Exercise brief
All of the entries below should be printed exactly; the pictures are to be left out.

------ Information supplied ------

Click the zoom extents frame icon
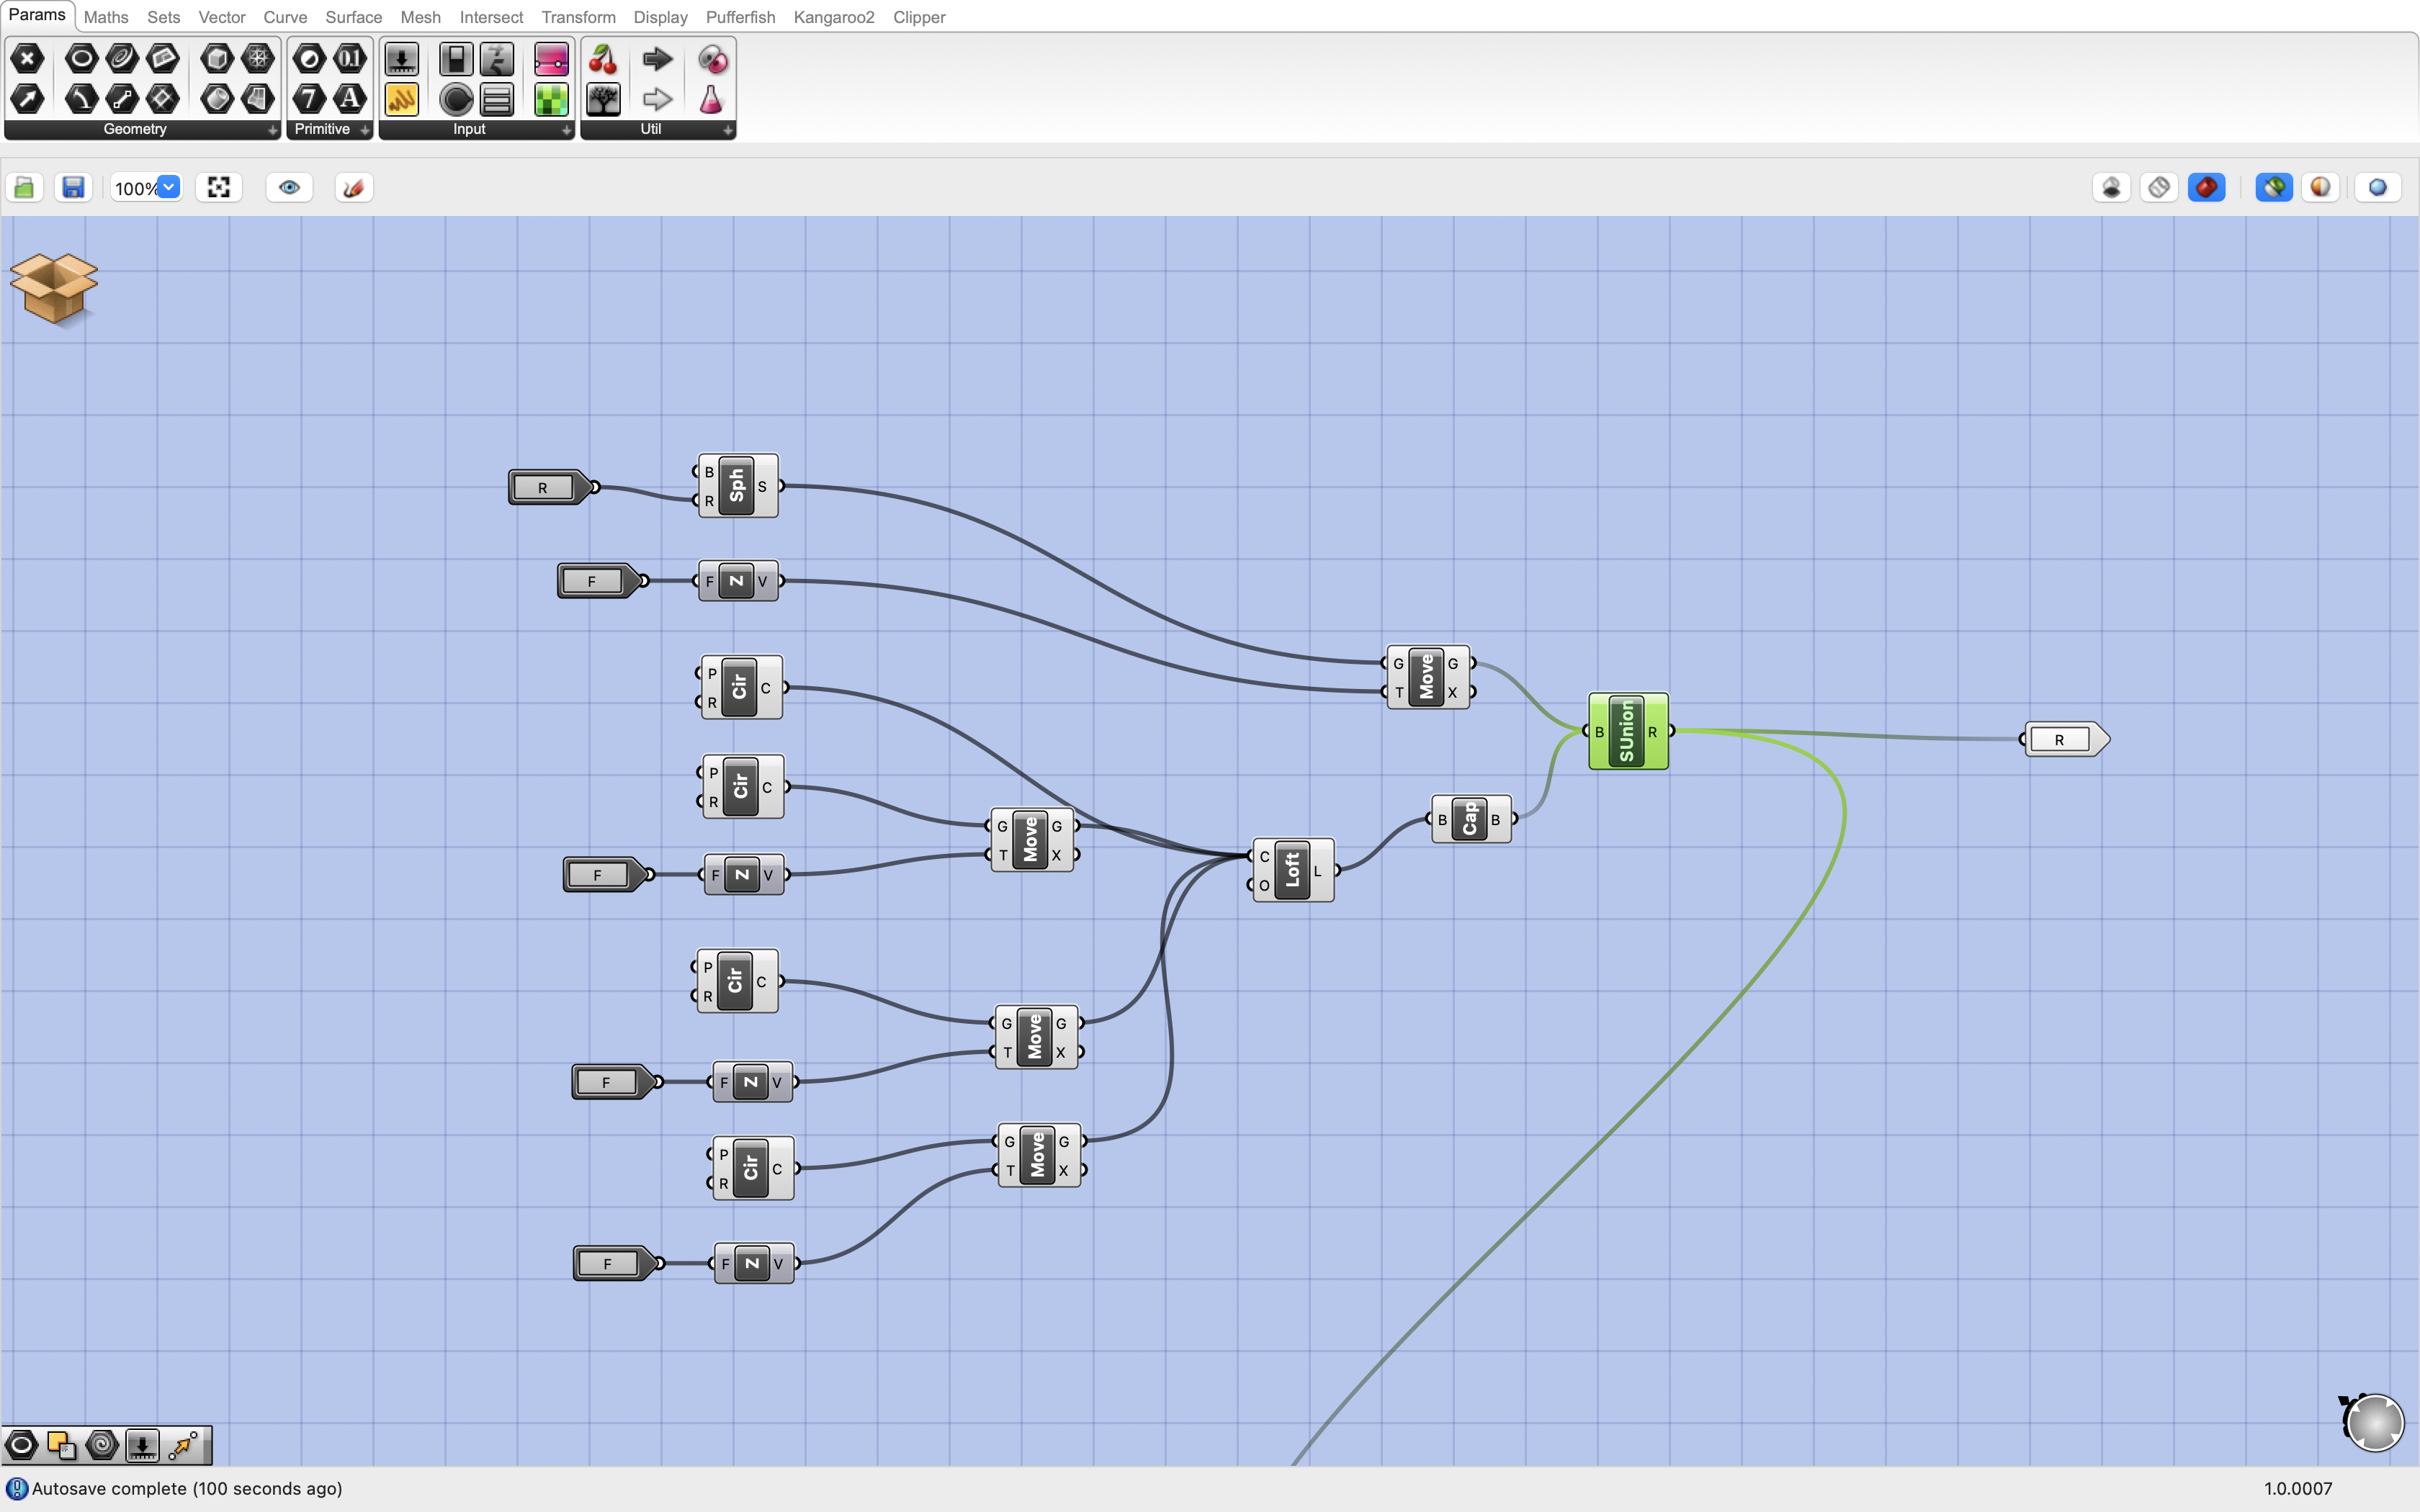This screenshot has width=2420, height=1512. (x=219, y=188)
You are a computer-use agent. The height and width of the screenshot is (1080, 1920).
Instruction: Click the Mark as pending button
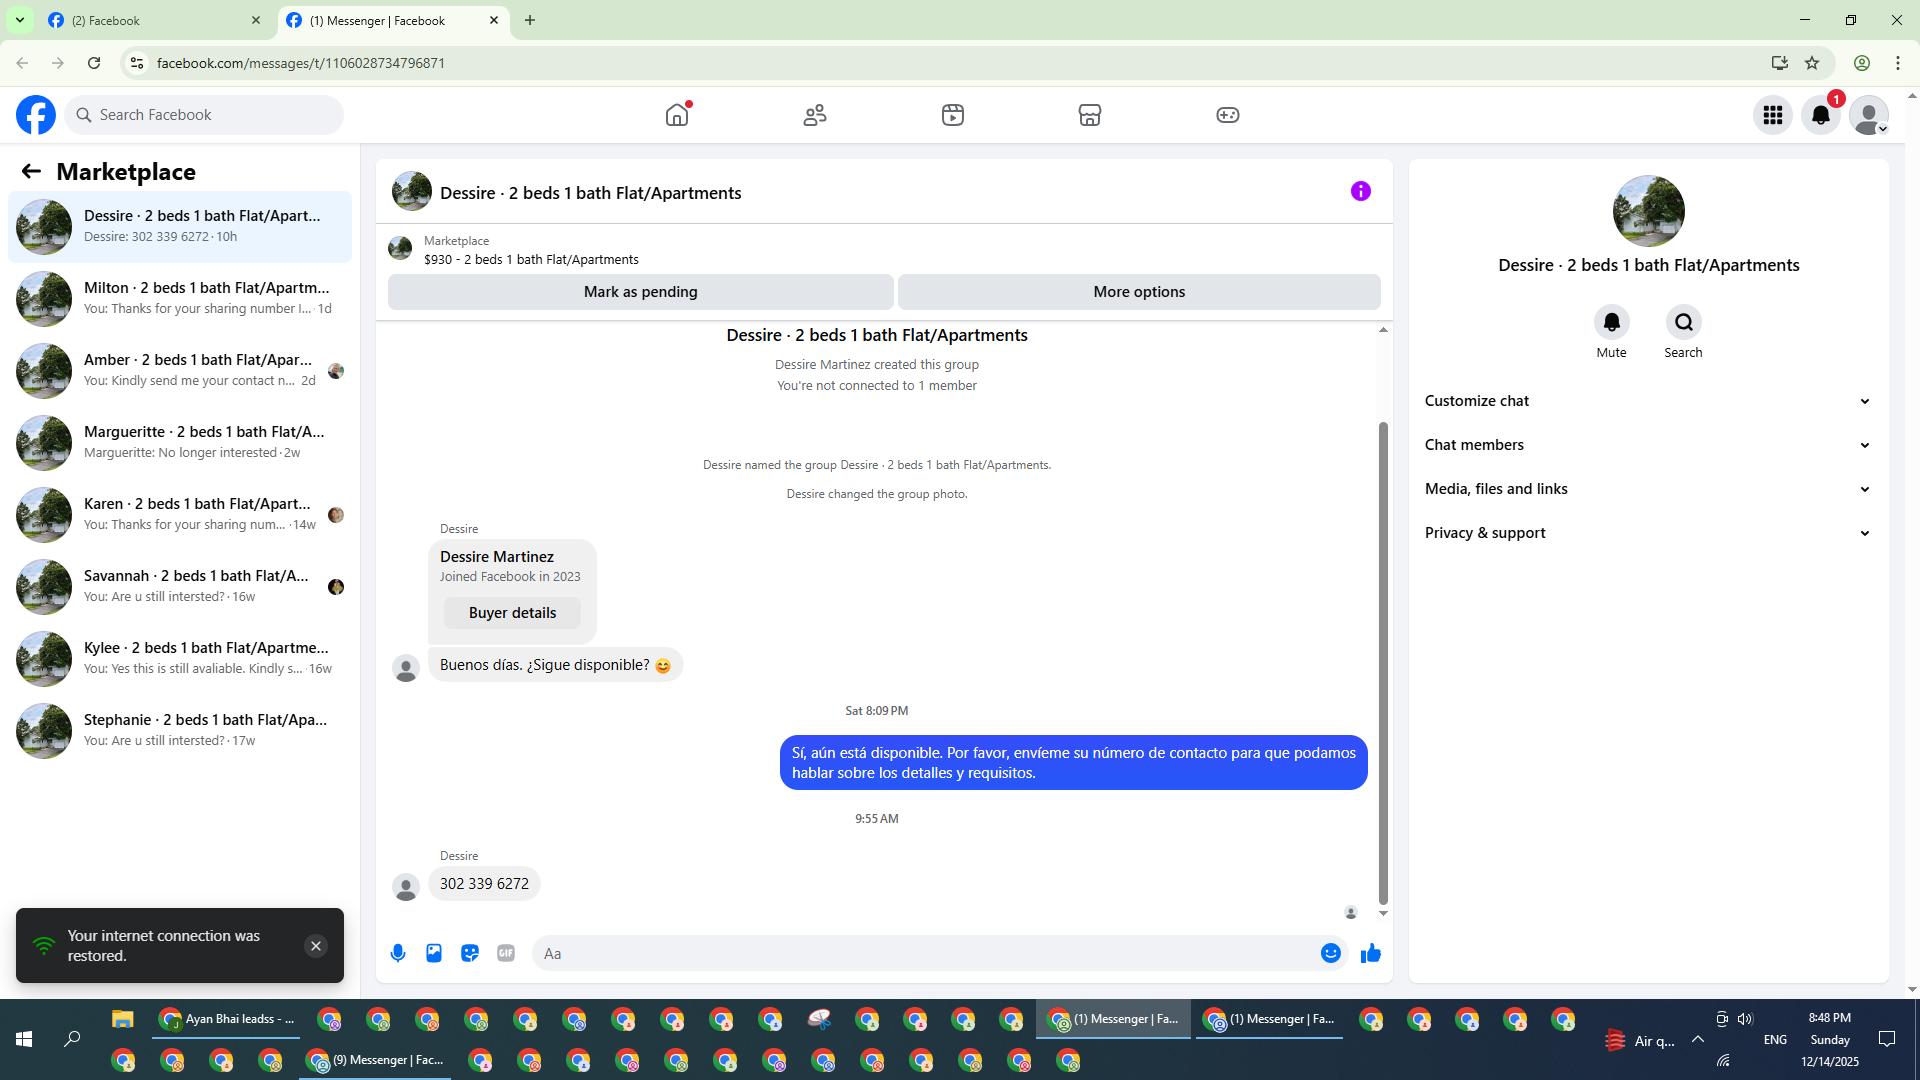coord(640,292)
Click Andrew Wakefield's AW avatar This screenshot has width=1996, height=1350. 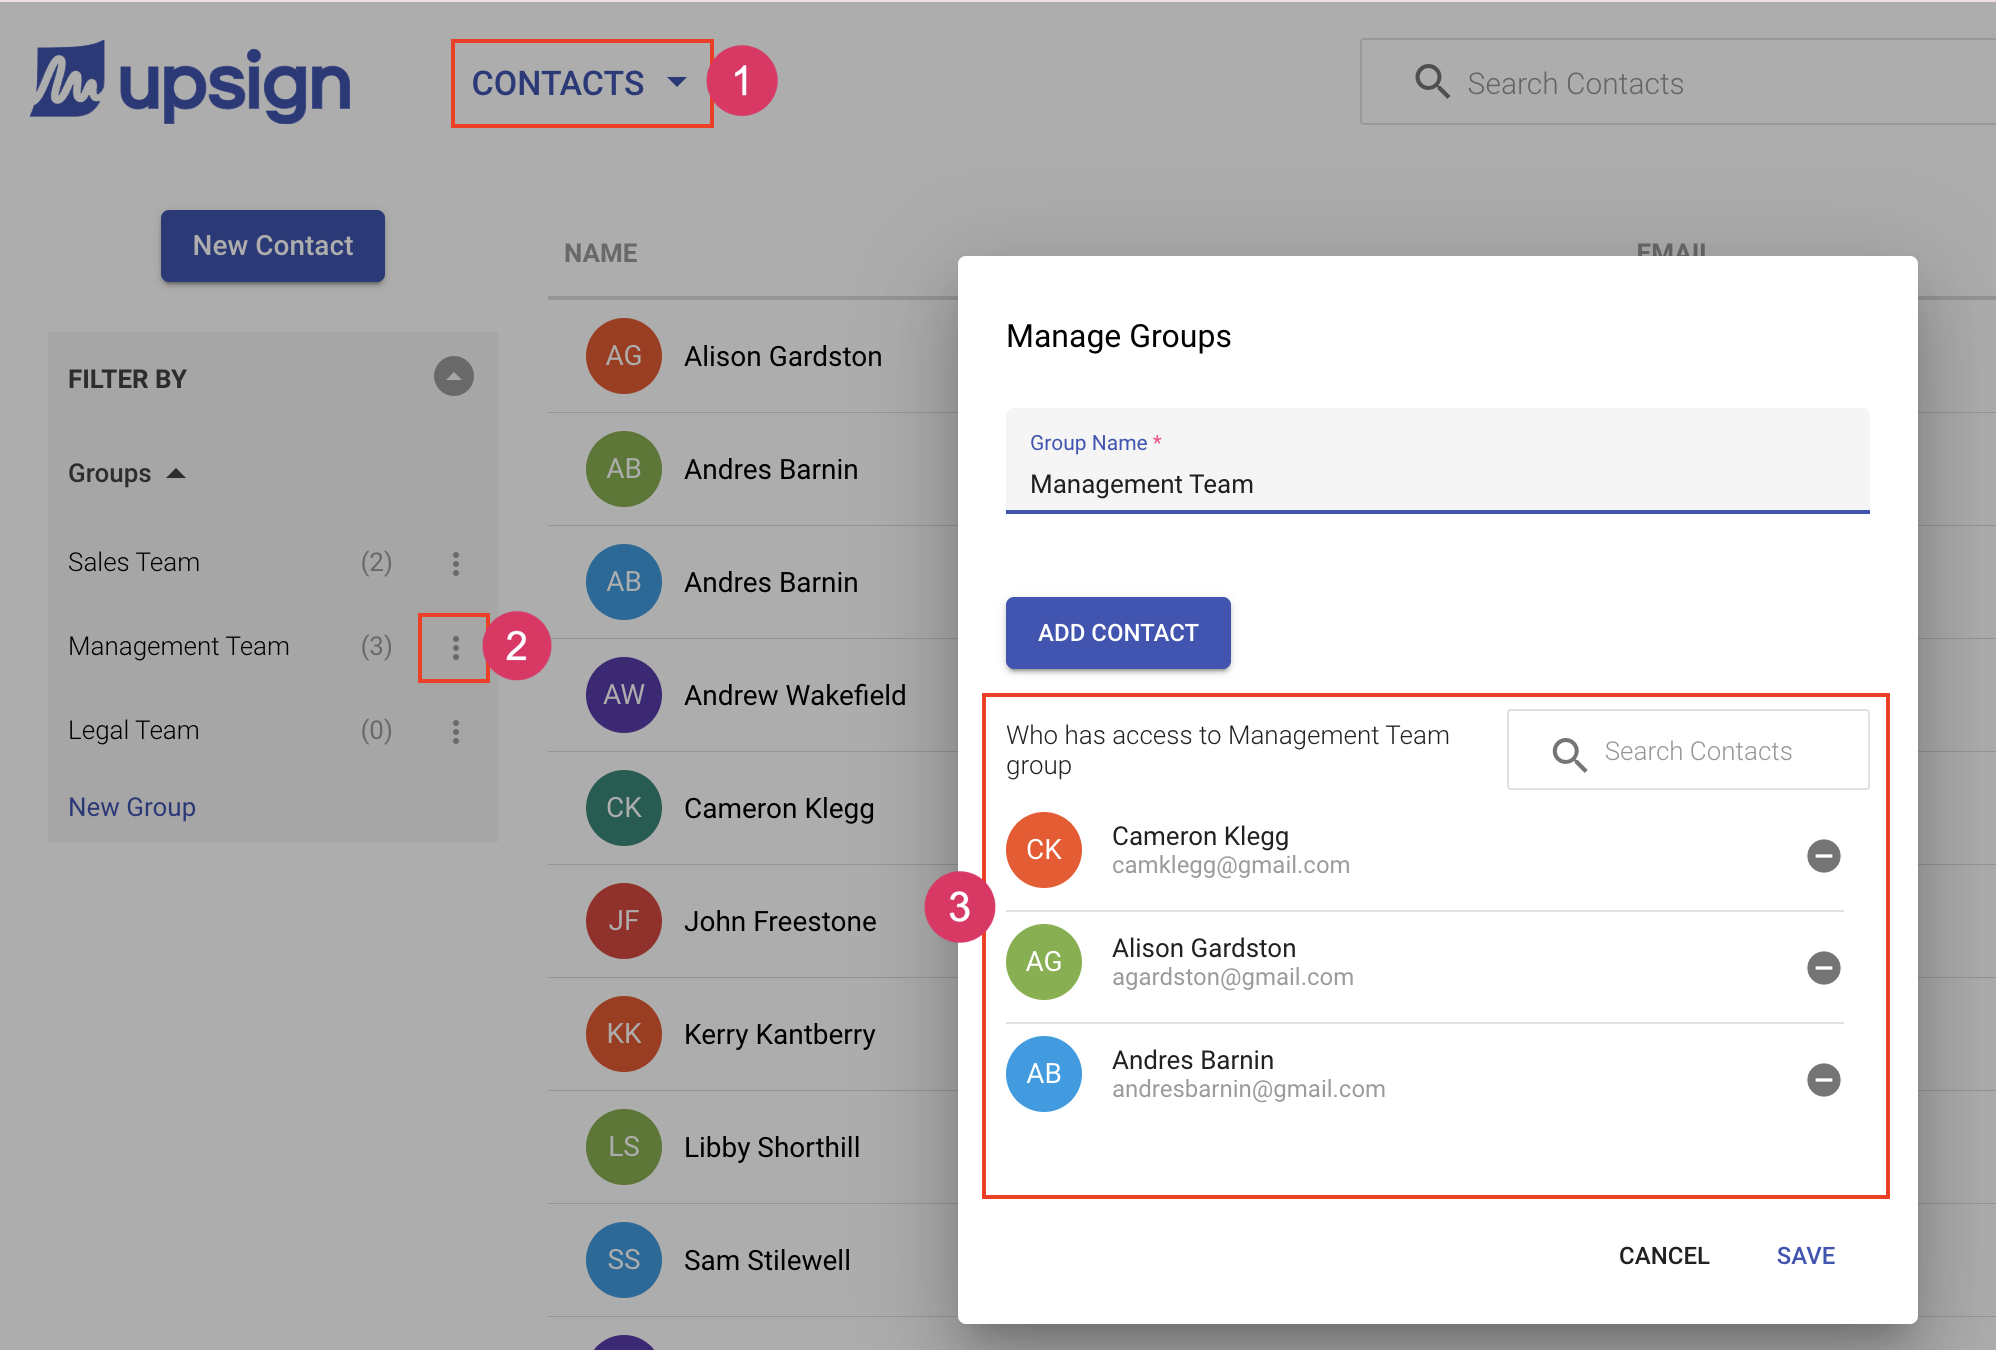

------

Exercise answer
Click the zoom extents frame icon
This screenshot has width=2420, height=1512. (x=219, y=188)
You are a computer-use agent. The height and width of the screenshot is (1080, 1920).
Instruction: Click the Mark as pending button
coord(640,292)
Click Andrew Wakefield's AW avatar This screenshot has width=1996, height=1350. 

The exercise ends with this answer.